§ **Tasks for this exercise**
**a)** Answer these questions using the scouting report, one answer per line, marked (i), (ii), (iii):
(i) What height and high school does the scouting report give for Anthony Stover?
(ii) For which team did Taylor Honeycutt play in Denver?
(iii) To which player was Honeycutt repeatedly compared?
**b)** List every person named in the scouting report.
**c)** Resume the scouting report after its final sentence.
(Page text Opens)
Anthony Stover, the 6-9 center from La Canada (Calif.) Renaissance, played with the Pump #2 team, which fared well, actually losing to the Pump #1 team in the round of eight. Again, to the casual observer, Stover might not jump out, but to a good scout, the upside is tremendous. Admittedly, Stover has a long ways to go, but with his length and his naturally good feel for the game (He's a great passer in the post) -- to go along with a body that is a long ways away from developing – makes him the prospect with perhaps the most upside on the west coast. He probably averaged about 7 blocks per game in Denver and, while his teammates won't give him the ball, he still showed flashes, with a couple of nice turn-around jump hooks. In that round of eight game, he was a factor in bringing the Pump #2 team to within a couple of points of the Pump #1 team in the second half, blocking a Nelson drive and scoop shot and swatting two other shots on two more successive possessions to give Pump #2 some stops. It's going to be interesting to see what happens between UCLA and Stover since he's a guy that you have to project – and envision what kind of player he's going to be in three years, and perhaps after a redshirt year as a college freshman.

Taylor Honeycutt, the 6-8 junior forward from Sylmar (Calif.) High, had his coming-out party this weekend in Denver playing for Pump #1. He showed that he's a very promising prospect and had the college coaches buzzing about him. The mid-major coaches wanted to believe they could get him, while the high-major coaches wanted to make sure he was a player for them. He is. Perhaps the only question about him is what position he plays in college. He's so tall and narrow, he probably can't guard a four, and he might not have enough lateral quickness to guard a three. But the comparisons were continually made to Austin Daye, and they're apt. Honeycutt is a very similar player, with a good outside jumper and an excellent passing ability, who showed great length and ability to rebound. He probably had the play of the tournament – on an outlet pass, catching it as he nearly going out of bounds at about halfcourt and throwing a bounce pass around his body between two defenders to a streaking teammate for a lay-up. Also very promising is the fact that he looks like a baby and could continue to develop physically. We think high majors will be all over him, and it will be interesting to see, with Honeycutt playing on the Pump team and seeing him so many times over the spring and summer, if UCLA gets involved.
(Page text Closes)
(Recorded data Opens)
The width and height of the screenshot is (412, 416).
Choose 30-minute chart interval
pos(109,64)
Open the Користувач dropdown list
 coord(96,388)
(Recorded data Closes)
(Recorded data Opens)
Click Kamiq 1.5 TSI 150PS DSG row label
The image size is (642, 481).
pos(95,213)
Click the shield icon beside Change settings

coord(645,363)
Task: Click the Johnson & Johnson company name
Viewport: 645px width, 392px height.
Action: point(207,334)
(Recorded data Closes)
§ **Responses in order**
**a)**
(i) Stover is 6-9 and plays for La Canada (Calif.) Renaissance.
(ii) Honeycutt played for Pump #1.
(iii) He was compared to Austin Daye.

**b)**
Anthony Stover
Nelson
Taylor Honeycutt
Austin Daye

**c)**
Trevor Williams, the 6-10 post from Denver (Colo.) Lutheran, is someone UCLA has been out to see this past season. He is very impressive-looking physically, looking like a bigger and wider version of UCLA-committed Drew Gordon. He is, though, a project, with good athleticism but a limited feel for the game and skills. Reportedly, Washington State, Purdue, Nebraska and Colorado State have offered. He's someone that UCLA will probably monitor for the summer.

Ben Howland watched the game of Demetrius Walker, the 6-3 junior shooting guard from San Juan Capistrano (Calif.) Serra. If you remember, Walker is the guy who got the ridiculous hype as a high school freshman, being called the next LeBron James and such, and hasn't come close to living up to it – which really isn't the kid's fault. While he has some good attributes – playing with intensity, and an improved outside jumper – we still think he's not a UCLA-level prospect. He's a straight-ahead athlete – meaning he doesn't move laterally well – if at all. When going to the basket he relies on his pure strength, and bulls over smaller opponents, most of the time out of control.

Howland watched the game of Matt Carlino, the 6-1 freshman point guard from Highland (Ariz.) Gilbert. Hicks' comments: Excellent shooter and very skilled overall. Just a fair athlete, but skill level gets your attention. Shot selection and decisions need to improve.

George Matthews, the very promising 6-5 sophomore small forward from Phoenix (Ariz.) St. Mary's, said he's getting early interest from UNLV, Arizona, Arizona State, UCLA, Cal and Florida, among others.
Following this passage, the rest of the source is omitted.